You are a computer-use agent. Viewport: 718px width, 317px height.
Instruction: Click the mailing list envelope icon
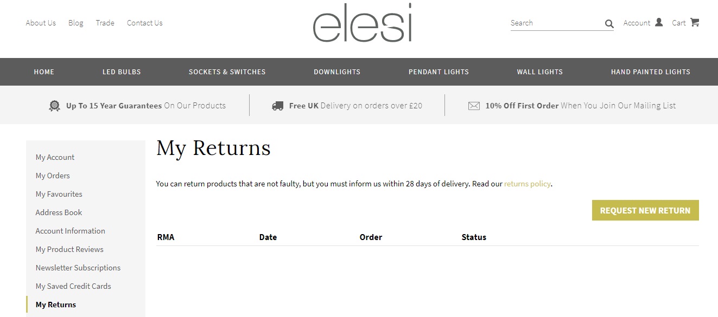click(x=474, y=106)
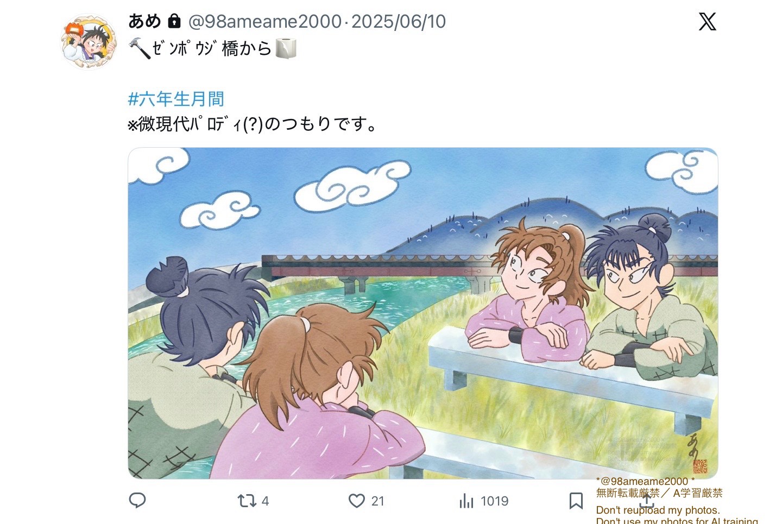Visit the @98ameame2000 handle
Viewport: 782px width, 524px height.
(x=265, y=22)
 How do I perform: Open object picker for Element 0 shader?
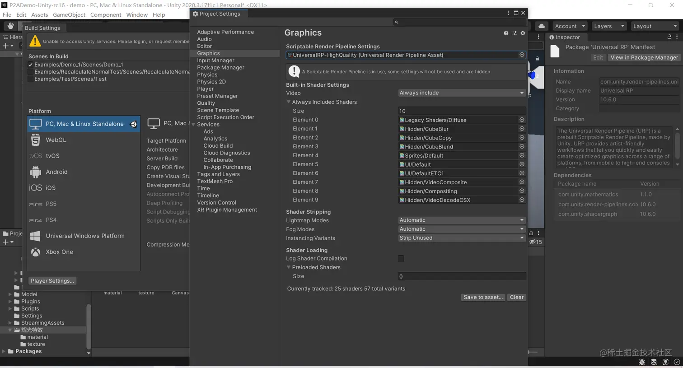click(522, 120)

-------------------------

What to do:
Beginning with the line where "How do I perform: Open" appears, restate word for word every line down to the last one in the data, but keep the pictures out.

Solution to the problem:
 How do I perform: Open object picker for Element 0 shader?
click(522, 120)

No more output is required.